= DIRECTIONS FOR THIS TASK =
Once you have read the listing below, write all of it out again exactly.

= RECORDS SHOWN =
::::

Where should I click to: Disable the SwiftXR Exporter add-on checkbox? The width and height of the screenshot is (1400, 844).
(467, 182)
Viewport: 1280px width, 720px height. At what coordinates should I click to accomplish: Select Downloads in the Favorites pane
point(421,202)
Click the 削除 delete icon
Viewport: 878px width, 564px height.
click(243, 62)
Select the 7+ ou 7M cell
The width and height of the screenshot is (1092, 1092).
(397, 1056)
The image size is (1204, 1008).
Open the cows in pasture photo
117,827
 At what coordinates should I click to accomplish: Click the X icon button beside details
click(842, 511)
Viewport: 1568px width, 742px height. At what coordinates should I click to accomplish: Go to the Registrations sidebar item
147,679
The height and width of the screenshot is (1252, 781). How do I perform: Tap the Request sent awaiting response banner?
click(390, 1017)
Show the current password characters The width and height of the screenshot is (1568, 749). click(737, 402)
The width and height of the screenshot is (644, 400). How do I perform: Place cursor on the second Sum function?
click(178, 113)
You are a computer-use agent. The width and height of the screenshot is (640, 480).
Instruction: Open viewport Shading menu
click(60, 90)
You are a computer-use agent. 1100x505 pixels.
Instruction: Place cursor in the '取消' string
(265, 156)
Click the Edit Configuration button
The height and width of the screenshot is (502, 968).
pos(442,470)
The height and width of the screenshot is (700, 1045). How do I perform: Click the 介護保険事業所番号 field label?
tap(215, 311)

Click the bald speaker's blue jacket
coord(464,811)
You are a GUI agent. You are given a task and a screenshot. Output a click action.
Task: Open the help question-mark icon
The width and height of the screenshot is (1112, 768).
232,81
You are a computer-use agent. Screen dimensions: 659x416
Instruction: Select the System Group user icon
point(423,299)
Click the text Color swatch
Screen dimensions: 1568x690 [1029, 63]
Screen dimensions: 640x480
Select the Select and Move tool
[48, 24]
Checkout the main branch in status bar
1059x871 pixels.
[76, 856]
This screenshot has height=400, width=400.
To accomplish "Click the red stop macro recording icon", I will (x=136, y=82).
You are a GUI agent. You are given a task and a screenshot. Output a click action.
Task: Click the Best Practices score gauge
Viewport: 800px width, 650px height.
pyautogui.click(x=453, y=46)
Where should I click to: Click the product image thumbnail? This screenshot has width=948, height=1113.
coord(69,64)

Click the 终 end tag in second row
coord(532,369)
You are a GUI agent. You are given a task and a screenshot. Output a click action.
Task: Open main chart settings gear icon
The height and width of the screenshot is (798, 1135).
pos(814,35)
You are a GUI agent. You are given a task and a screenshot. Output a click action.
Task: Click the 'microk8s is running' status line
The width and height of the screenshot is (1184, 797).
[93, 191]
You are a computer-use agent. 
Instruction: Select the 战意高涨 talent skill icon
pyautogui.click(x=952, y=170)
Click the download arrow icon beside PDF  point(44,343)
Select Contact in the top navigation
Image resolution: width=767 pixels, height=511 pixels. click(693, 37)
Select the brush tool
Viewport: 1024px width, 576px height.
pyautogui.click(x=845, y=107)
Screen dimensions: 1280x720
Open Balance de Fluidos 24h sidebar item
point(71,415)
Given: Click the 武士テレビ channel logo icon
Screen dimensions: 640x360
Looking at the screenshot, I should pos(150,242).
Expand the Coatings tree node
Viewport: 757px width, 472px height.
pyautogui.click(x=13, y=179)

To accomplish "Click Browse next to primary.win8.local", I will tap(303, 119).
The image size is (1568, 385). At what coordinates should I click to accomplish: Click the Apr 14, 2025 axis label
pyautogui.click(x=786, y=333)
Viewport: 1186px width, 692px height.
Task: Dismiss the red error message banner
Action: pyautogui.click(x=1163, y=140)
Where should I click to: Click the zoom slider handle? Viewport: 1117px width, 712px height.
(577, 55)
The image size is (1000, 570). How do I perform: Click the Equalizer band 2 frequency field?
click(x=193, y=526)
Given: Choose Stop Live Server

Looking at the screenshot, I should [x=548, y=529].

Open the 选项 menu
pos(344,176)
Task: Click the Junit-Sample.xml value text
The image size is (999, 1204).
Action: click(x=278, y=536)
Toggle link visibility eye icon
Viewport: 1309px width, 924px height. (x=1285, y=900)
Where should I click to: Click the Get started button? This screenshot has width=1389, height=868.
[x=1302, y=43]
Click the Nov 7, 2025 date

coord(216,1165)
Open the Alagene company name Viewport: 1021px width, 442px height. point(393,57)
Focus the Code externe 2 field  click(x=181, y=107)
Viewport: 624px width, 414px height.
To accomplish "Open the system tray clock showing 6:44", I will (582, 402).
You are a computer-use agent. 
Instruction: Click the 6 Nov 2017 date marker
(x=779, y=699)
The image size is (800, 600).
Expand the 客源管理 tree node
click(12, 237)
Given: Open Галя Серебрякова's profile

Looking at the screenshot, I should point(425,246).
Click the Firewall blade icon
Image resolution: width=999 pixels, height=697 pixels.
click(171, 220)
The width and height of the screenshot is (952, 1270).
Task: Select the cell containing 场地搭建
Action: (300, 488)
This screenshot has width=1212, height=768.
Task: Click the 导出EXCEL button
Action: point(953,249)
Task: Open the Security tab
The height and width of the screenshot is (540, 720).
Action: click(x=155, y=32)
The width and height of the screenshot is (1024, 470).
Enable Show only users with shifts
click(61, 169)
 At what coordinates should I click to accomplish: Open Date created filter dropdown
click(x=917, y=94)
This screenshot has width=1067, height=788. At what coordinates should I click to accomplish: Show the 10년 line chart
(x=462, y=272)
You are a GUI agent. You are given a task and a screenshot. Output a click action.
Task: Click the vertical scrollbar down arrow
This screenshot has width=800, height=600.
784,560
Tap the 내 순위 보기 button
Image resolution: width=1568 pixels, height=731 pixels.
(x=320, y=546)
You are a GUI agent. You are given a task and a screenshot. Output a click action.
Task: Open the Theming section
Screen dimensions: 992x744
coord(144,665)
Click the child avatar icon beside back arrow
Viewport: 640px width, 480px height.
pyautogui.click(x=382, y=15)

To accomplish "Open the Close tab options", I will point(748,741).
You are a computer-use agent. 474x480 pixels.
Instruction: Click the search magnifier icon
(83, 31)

::::

= RESPONSE =
Where should I click to: Disable the SwiftXR Exporter add-on checkbox? The width and height of the screenshot is (1400, 844).
(467, 182)
Viewport: 1280px width, 720px height. At what coordinates should I click to accomplish: Select Downloads in the Favorites pane
point(421,202)
Click the 削除 delete icon
Viewport: 878px width, 564px height.
click(243, 62)
Select the 7+ ou 7M cell
The width and height of the screenshot is (1092, 1092).
(397, 1056)
The image size is (1204, 1008).
Open the cows in pasture photo
117,827
 At what coordinates should I click to accomplish: Click the X icon button beside details
click(842, 511)
Viewport: 1568px width, 742px height. At what coordinates should I click to accomplish: Go to the Registrations sidebar item
147,679
The height and width of the screenshot is (1252, 781). How do I perform: Tap the Request sent awaiting response banner?
click(390, 1017)
Show the current password characters The width and height of the screenshot is (1568, 749). click(737, 402)
The width and height of the screenshot is (644, 400). How do I perform: Place cursor on the second Sum function?
click(178, 113)
You are a computer-use agent. The width and height of the screenshot is (640, 480).
Instruction: Open viewport Shading menu
click(60, 90)
You are a computer-use agent. 1100x505 pixels.
Instruction: Place cursor in the '取消' string
(265, 156)
Click the Edit Configuration button
The height and width of the screenshot is (502, 968).
pos(442,470)
The height and width of the screenshot is (700, 1045). How do I perform: Click the 介護保険事業所番号 field label?
tap(215, 311)

Click the bald speaker's blue jacket
coord(464,811)
You are a GUI agent. You are given a task and a screenshot. Output a click action.
Task: Open the help question-mark icon
The width and height of the screenshot is (1112, 768).
232,81
You are a computer-use agent. Screen dimensions: 659x416
Instruction: Select the System Group user icon
point(423,299)
Click the text Color swatch
Screen dimensions: 1568x690 [1029, 63]
Screen dimensions: 640x480
Select the Select and Move tool
[48, 24]
Checkout the main branch in status bar
1059x871 pixels.
[76, 856]
This screenshot has height=400, width=400.
To accomplish "Click the red stop macro recording icon", I will (x=136, y=82).
You are a GUI agent. You are given a task and a screenshot. Output a click action.
Task: Click the Best Practices score gauge
Viewport: 800px width, 650px height.
pyautogui.click(x=453, y=46)
Where should I click to: Click the product image thumbnail? This screenshot has width=948, height=1113.
coord(69,64)

Click the 终 end tag in second row
coord(532,369)
You are a GUI agent. You are given a task and a screenshot. Output a click action.
Task: Open main chart settings gear icon
The height and width of the screenshot is (798, 1135).
pos(814,35)
You are a GUI agent. You are given a task and a screenshot. Output a click action.
Task: Click the 'microk8s is running' status line
The width and height of the screenshot is (1184, 797).
[93, 191]
You are a computer-use agent. 
Instruction: Select the 战意高涨 talent skill icon
pyautogui.click(x=952, y=170)
Click the download arrow icon beside PDF  point(44,343)
Select Contact in the top navigation
Image resolution: width=767 pixels, height=511 pixels. click(693, 37)
Select the brush tool
Viewport: 1024px width, 576px height.
pyautogui.click(x=845, y=107)
Screen dimensions: 1280x720
Open Balance de Fluidos 24h sidebar item
point(71,415)
Given: Click the 武士テレビ channel logo icon
Screen dimensions: 640x360
Looking at the screenshot, I should pos(150,242).
Expand the Coatings tree node
Viewport: 757px width, 472px height.
pyautogui.click(x=13, y=179)

To accomplish "Click Browse next to primary.win8.local", I will tap(303, 119).
The image size is (1568, 385). At what coordinates should I click to accomplish: Click the Apr 14, 2025 axis label
pyautogui.click(x=786, y=333)
Viewport: 1186px width, 692px height.
Task: Dismiss the red error message banner
Action: pyautogui.click(x=1163, y=140)
Where should I click to: Click the zoom slider handle? Viewport: 1117px width, 712px height.
(577, 55)
The image size is (1000, 570). How do I perform: Click the Equalizer band 2 frequency field?
click(x=193, y=526)
Given: Choose Stop Live Server

Looking at the screenshot, I should [x=548, y=529].

Open the 选项 menu
pos(344,176)
Task: Click the Junit-Sample.xml value text
The image size is (999, 1204).
Action: click(x=278, y=536)
Toggle link visibility eye icon
Viewport: 1309px width, 924px height. (x=1285, y=900)
Where should I click to: Click the Get started button? This screenshot has width=1389, height=868.
[x=1302, y=43]
Click the Nov 7, 2025 date

coord(216,1165)
Open the Alagene company name Viewport: 1021px width, 442px height. point(393,57)
Focus the Code externe 2 field  click(x=181, y=107)
Viewport: 624px width, 414px height.
To accomplish "Open the system tray clock showing 6:44", I will (582, 402).
You are a computer-use agent. 
Instruction: Click the 6 Nov 2017 date marker
(x=779, y=699)
The image size is (800, 600).
Expand the 客源管理 tree node
click(12, 237)
Given: Open Галя Серебрякова's profile

Looking at the screenshot, I should point(425,246).
Click the Firewall blade icon
Image resolution: width=999 pixels, height=697 pixels.
click(171, 220)
The width and height of the screenshot is (952, 1270).
Task: Select the cell containing 场地搭建
Action: (300, 488)
This screenshot has width=1212, height=768.
Task: Click the 导出EXCEL button
Action: point(953,249)
Task: Open the Security tab
The height and width of the screenshot is (540, 720).
Action: click(x=155, y=32)
The width and height of the screenshot is (1024, 470).
Enable Show only users with shifts
click(61, 169)
 At what coordinates should I click to accomplish: Open Date created filter dropdown
click(x=917, y=94)
This screenshot has width=1067, height=788. At what coordinates should I click to accomplish: Show the 10년 line chart
(x=462, y=272)
You are a GUI agent. You are given a task and a screenshot. Output a click action.
Task: Click the vertical scrollbar down arrow
This screenshot has width=800, height=600.
784,560
Tap the 내 순위 보기 button
Image resolution: width=1568 pixels, height=731 pixels.
(x=320, y=546)
You are a GUI agent. You are given a task and a screenshot. Output a click action.
Task: Open the Theming section
Screen dimensions: 992x744
coord(144,665)
Click the child avatar icon beside back arrow
Viewport: 640px width, 480px height.
pyautogui.click(x=382, y=15)

To accomplish "Open the Close tab options", I will point(748,741).
You are a computer-use agent. 474x480 pixels.
Instruction: Click the search magnifier icon
(83, 31)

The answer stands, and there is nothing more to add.